Statewide, more than $3.3 million in FEMA grants have been distributed, of which Mahoning County has received $362,223 – second behind Montgomery County, “which was the worst hit,” he says. There have been 5,156 total registrations in the state so far.

The center will remain open until further notice, says Tamim Choudhury, public affairs specialist with the SBA. As the number of visitors dwindles, the organizations will give a 48- or 72-hour notice of when they will officially close the center.

The SBA has approved more than $11.6 million in low-interest disaster loans for Ohioans, according to a release. Businesses and private nonprofits can apply for up to $2 million in low-interest loans for physical damage, including real estate, machinery, equipment, inventory and other assets.
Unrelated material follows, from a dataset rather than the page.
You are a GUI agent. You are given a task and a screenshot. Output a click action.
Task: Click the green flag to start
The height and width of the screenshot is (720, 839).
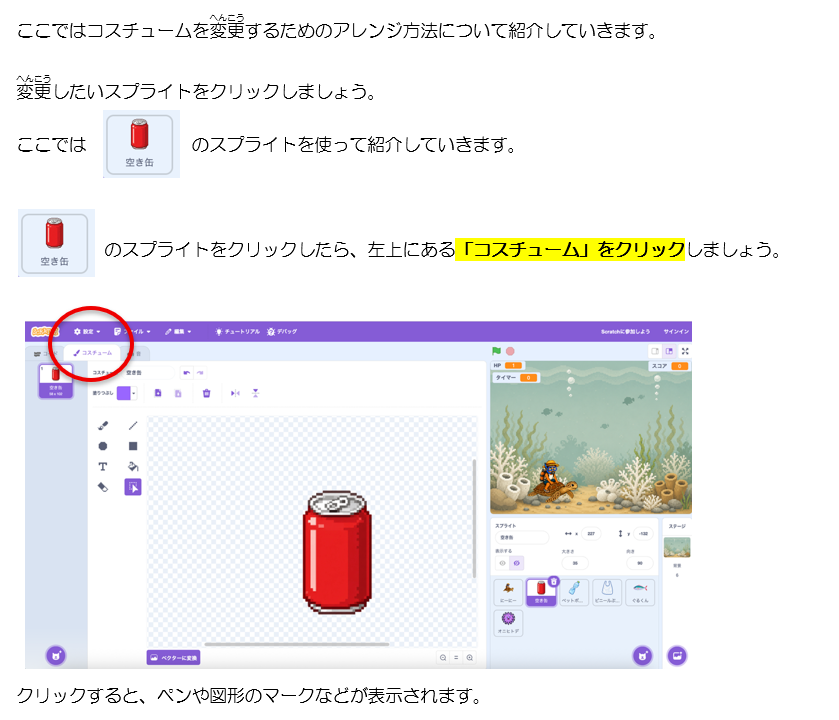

Homeowners can apply for up to $200,000 to repair or replace disaster-damaged or destroyed real estate. Homeowners and renters are eligible for up to $40,000 to repair or replace disaster-damaged or destroyed personal property.

Loans are available for up to 30-year terms with interest rates of 4% for businesses, 2.75% for private nonprofits and 1.938% for homeowners and renters.

As of July 16, six business owners have applied for SBA assistance at the center, Choudhury says. He has been in touch with chambers of commerce and emergency management directors in adjacent counties regarding Economic Injury Disaster loans available through the organization.

Economic Injury Disaster loans are available whether the business has suffered physical property damage, he says. He cites a regional golf course that had continuous flooding, so had no revenue coming in.

“That’s where this comes in,” Choudhury says. “If you have economic need for working capital, we can provide that with the same terms.”

Choudhury has seen “significant interest” among homeowners for hazard mitigation funding, he says. The monies would be used for upgrades to a property to mitigate damage in the event of future flooding.

Eligible applicants may receive up to 20% of their physical damages, he says. Upgrades may include a safe room or storm shelter, sump pump, French drain or retaining wall.